Critérios para escolher o canal de venda certo
- O volume de peças a ser vendido: além de uma vinteena de artigos, a venda unitária online se torna demorada. Um depósito em totem ou um brechó será mais eficaz.
- A gama das marcas: as peças de estilistas ou de marcas premium vendem melhor em plataformas especializadas (Vestiaire Collective, Vinted com destaque). Os básicos de grande distribuição passam mais rápido na troca em loja.
- A necessidade de liquidez imediata: somente a troca em loja ou o brechó garantem um pagamento no mesmo dia. No Vinted, o prazo depende da demanda.
Brechós e consignação: condições e margens reais
Os brechós físicos que compram por peso ou por peça aplicam tabelas de preços muito variáveis. Alguns oferecem um preço fixo por quilo, outros avaliam cada artigo individualmente. A margem para o vendedor depende diretamente do estado das roupas e da sazonalidade.
Um casaco de inverno depositado em setembro será melhor valorizado do que em abril. Essa lógica sazonal se aplica a todos os canais de revenda, mas é particularmente acentuada nos depósitos de venda que gerenciam seu estoque com base na demanda imediata.
Pontos de atenção antes de um depósito
- Verificar se o brechó oferece uma compra firme (pagamento imediato) ou um depósito de venda (pagamento após a venda efetiva, com uma porcentagem revertida).
- Leia as condições de troca: duração da venda, destino dos não vendidos, eventuais taxas de armazenamento.
- Os depósitos de venda geralmente reverterão entre um terço e metade do preço de venda exibido, o restante cobrindo suas despesas e margem.

Preparar suas roupas para maximizar a troca
Independentemente do canal escolhido, a apresentação das peças influencia diretamente sua aceitação e preço. Uma roupa limpa, passada, sem rasgos visíveis, será sistematicamente melhor avaliada do que um artigo amassado retirado de um saco de lixo.
Para vendas online, a qualidade das fotos faz a diferença. Um fundo neutro, luz natural e um enquadramento que mostre a etiqueta da marca são suficientes para melhorar a taxa de venda. Nas plataformas onde a IA intervém na estimativa, uma foto nítida acelera o processamento e reduz os riscos de subavaliação.
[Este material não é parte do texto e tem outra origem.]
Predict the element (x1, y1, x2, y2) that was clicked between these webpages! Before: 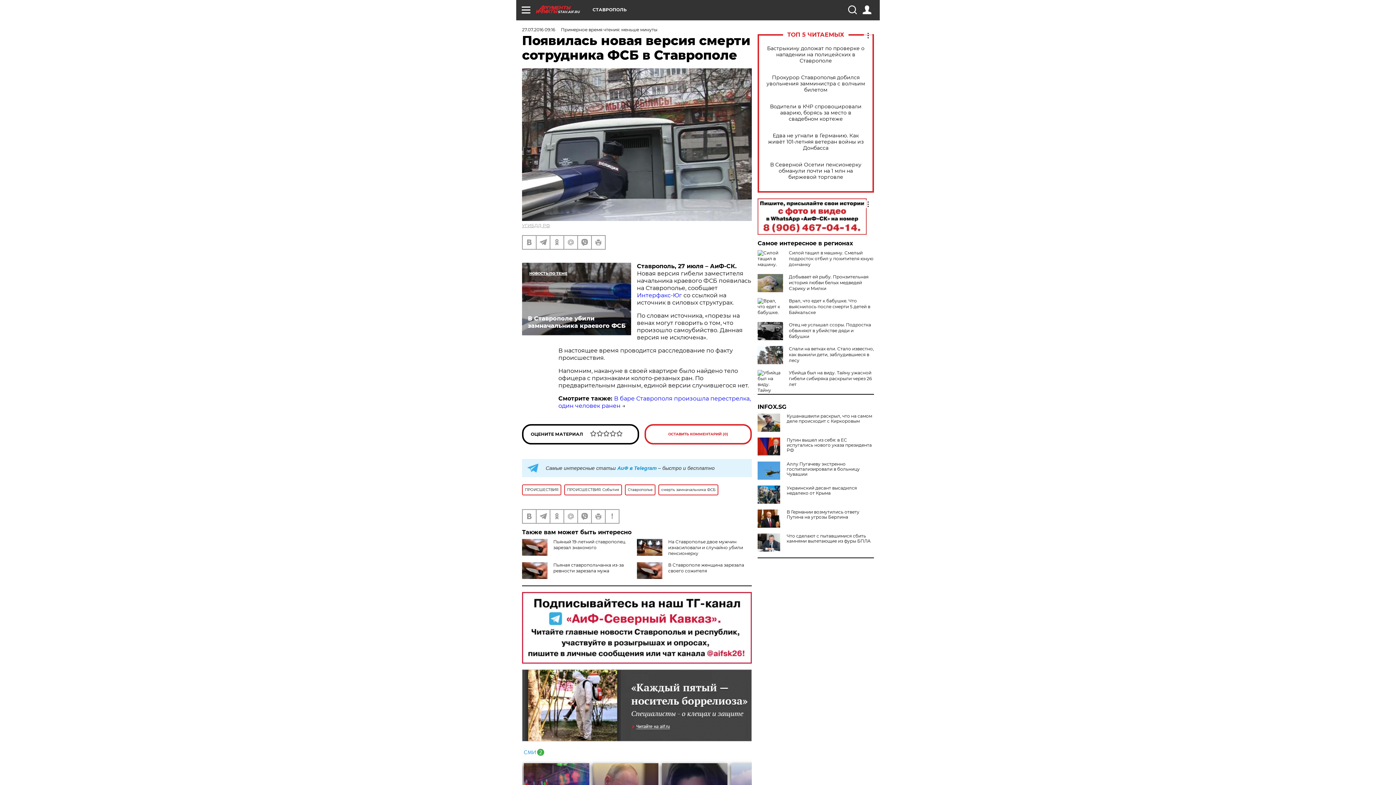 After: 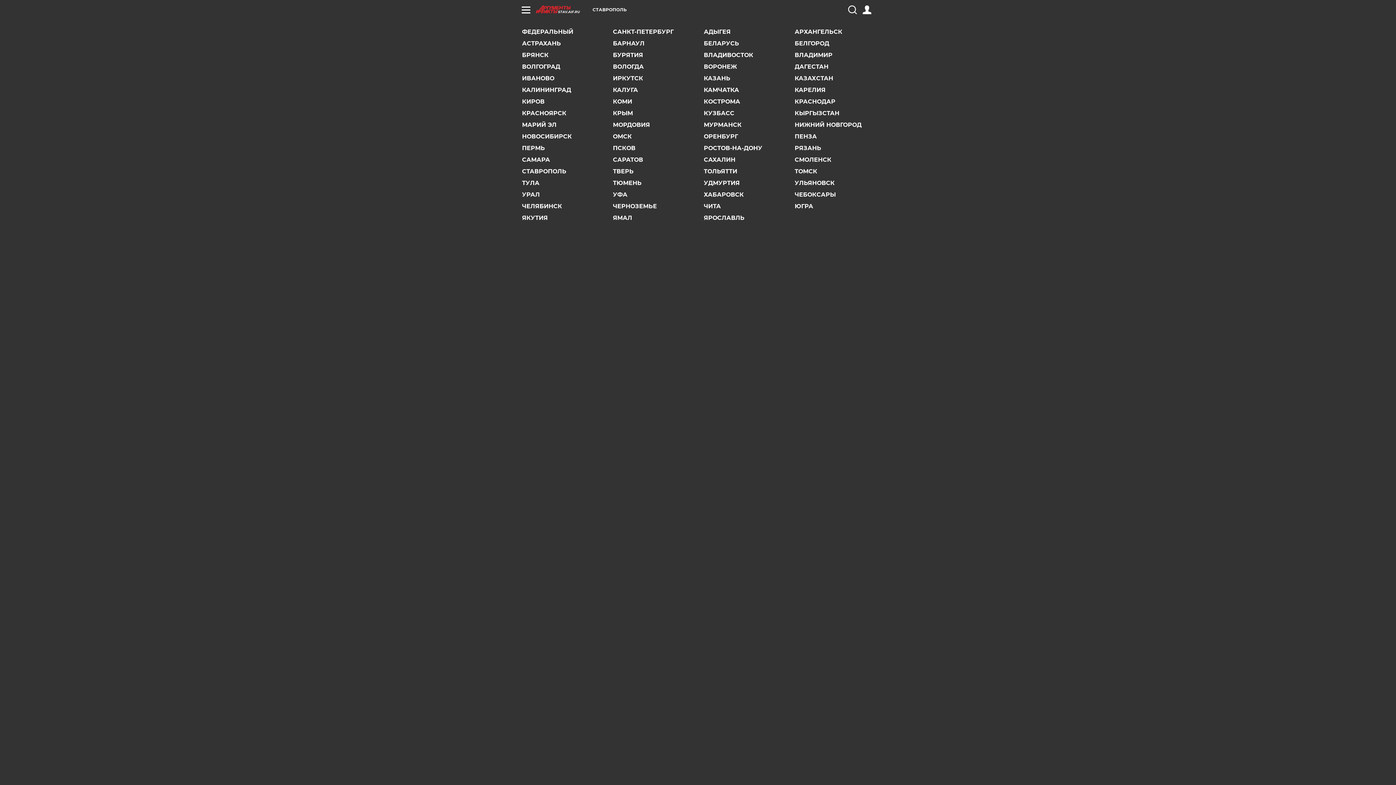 Action: bbox: (592, 7, 626, 12) label: СТАВРОПОЛЬ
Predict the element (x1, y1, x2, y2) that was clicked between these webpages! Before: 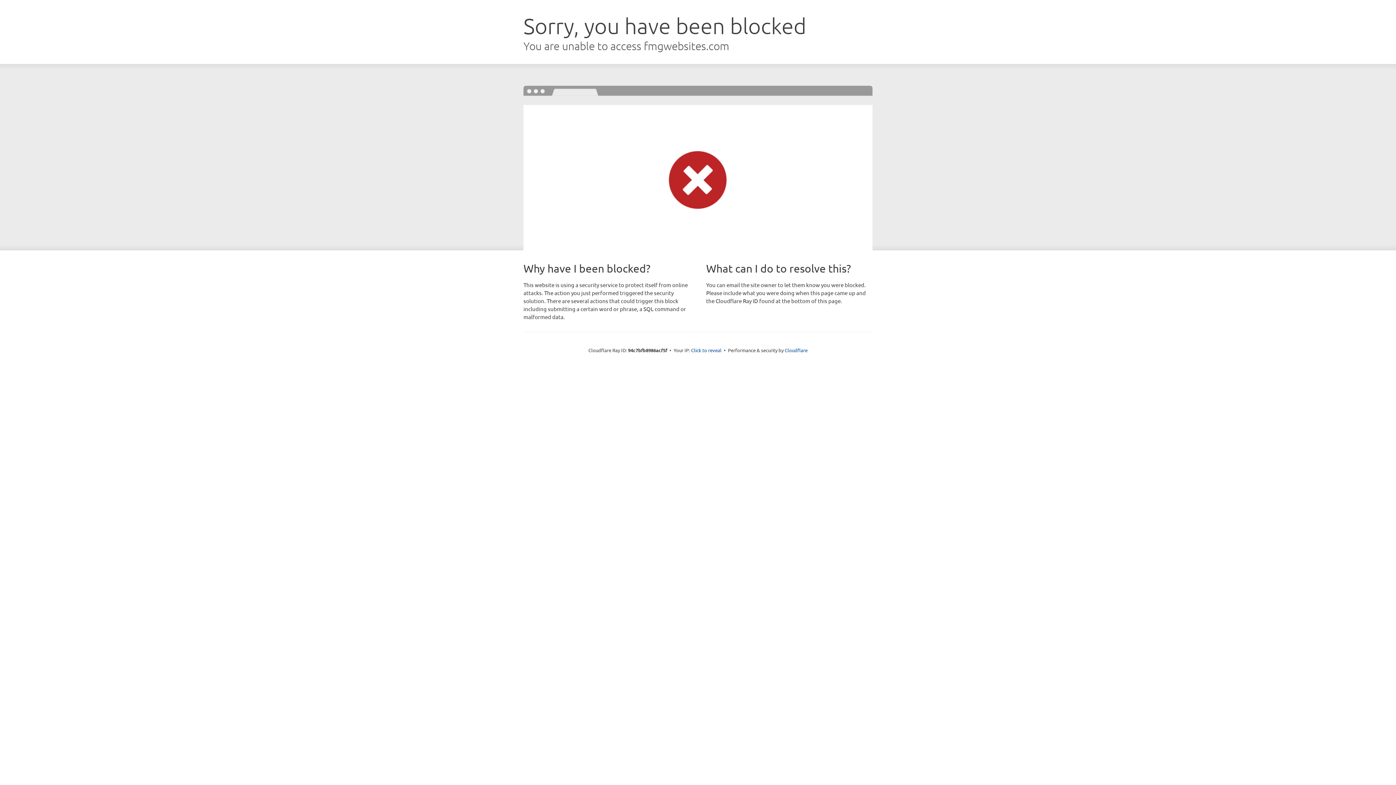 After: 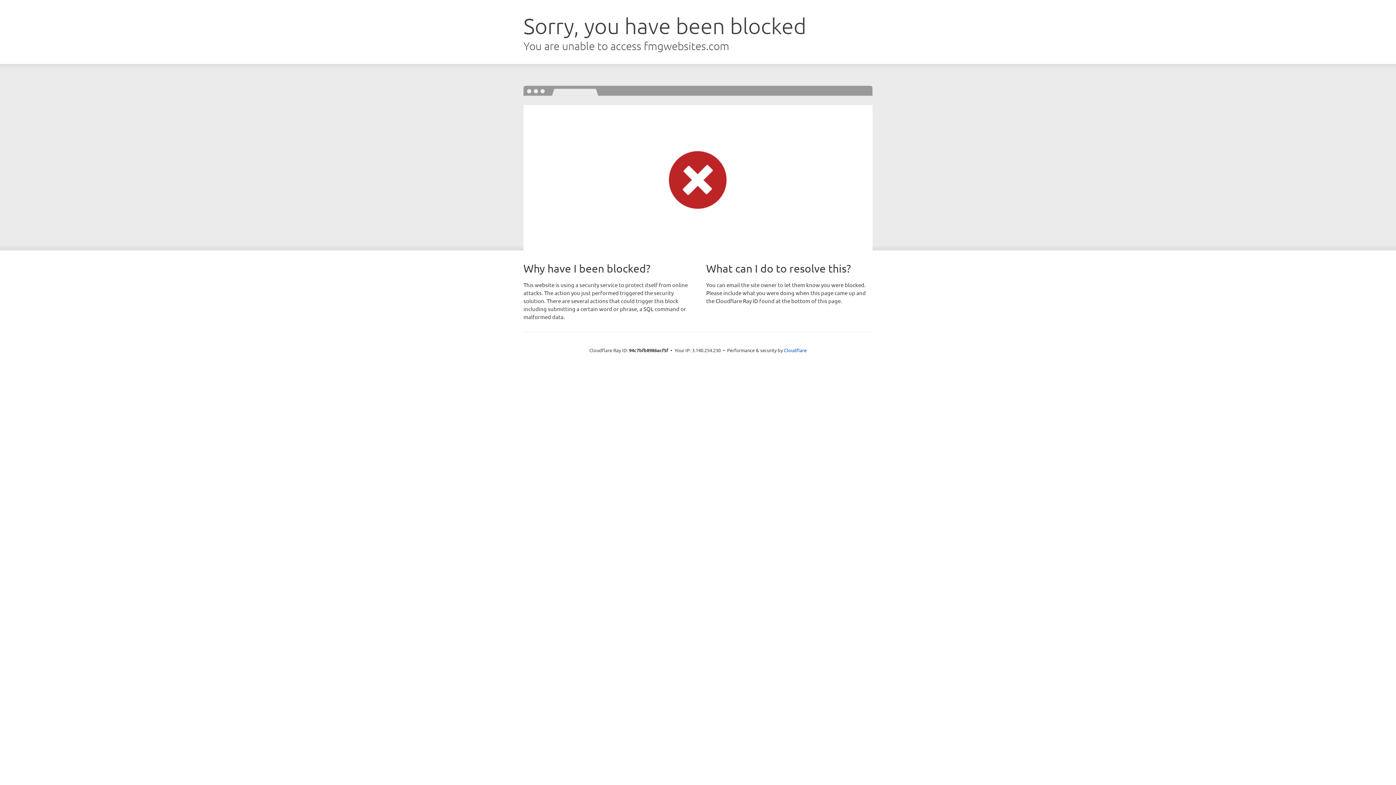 Action: bbox: (691, 346, 721, 353) label: Click to reveal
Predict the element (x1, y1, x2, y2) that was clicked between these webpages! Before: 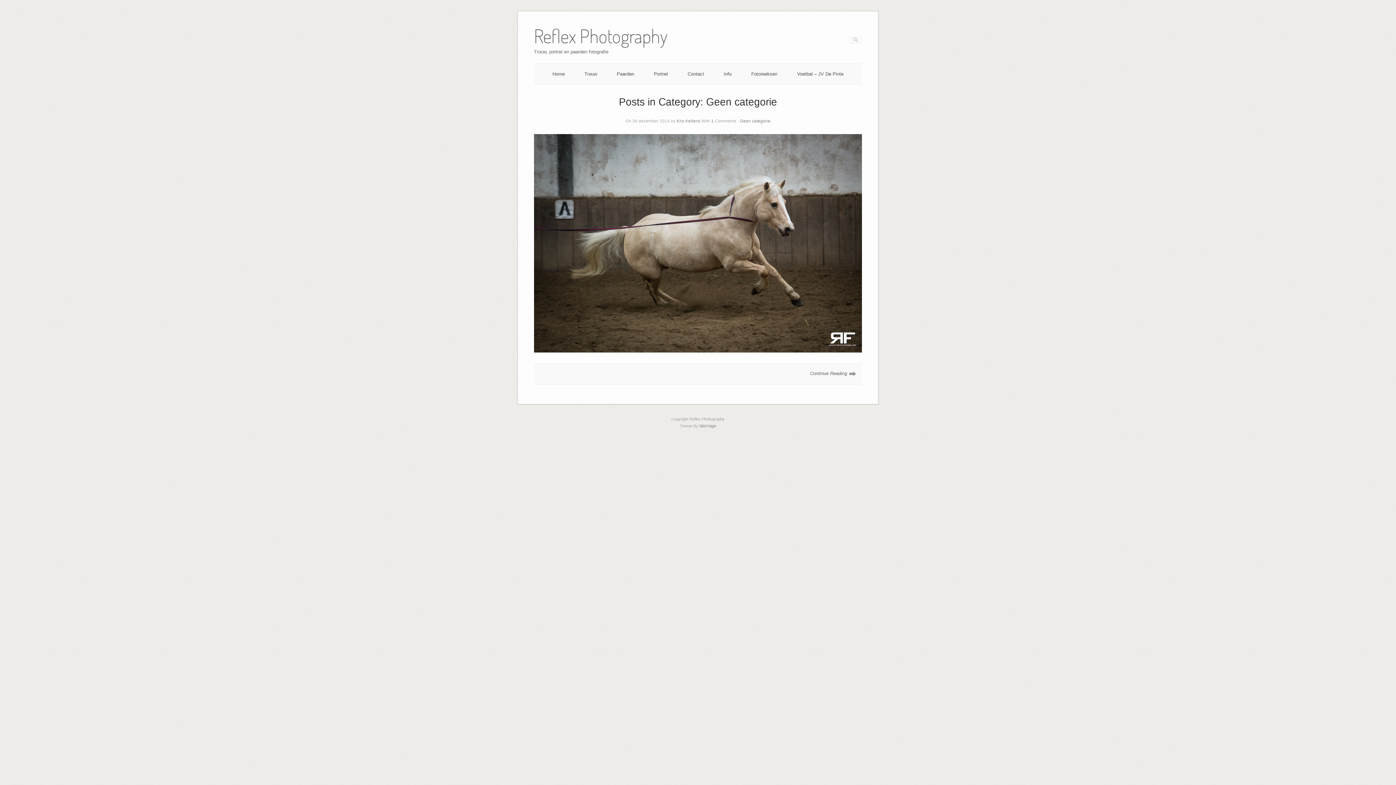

Agrupar as peças por lotes coerentes (mesmo tamanho, mesmo estilo, mesma estação) também facilita a troca em loja. Os operadores processam mais rapidamente um depósito organizado, e alguns aplicam um bônus quando o lote ultrapassa um certo número de peças.
A escolha do circuito de troca depende, afinal, do que você está vendendo e do tempo que você aceita dedicar a isso. Os totens em loja são adequados para guarda-roupas volumosos e pouco premium. As plataformas online continuam sendo o melhor alavancador para peças de marca. E os brechós locais oferecem um compromisso rápido, desde que você deposite no momento certo da estação.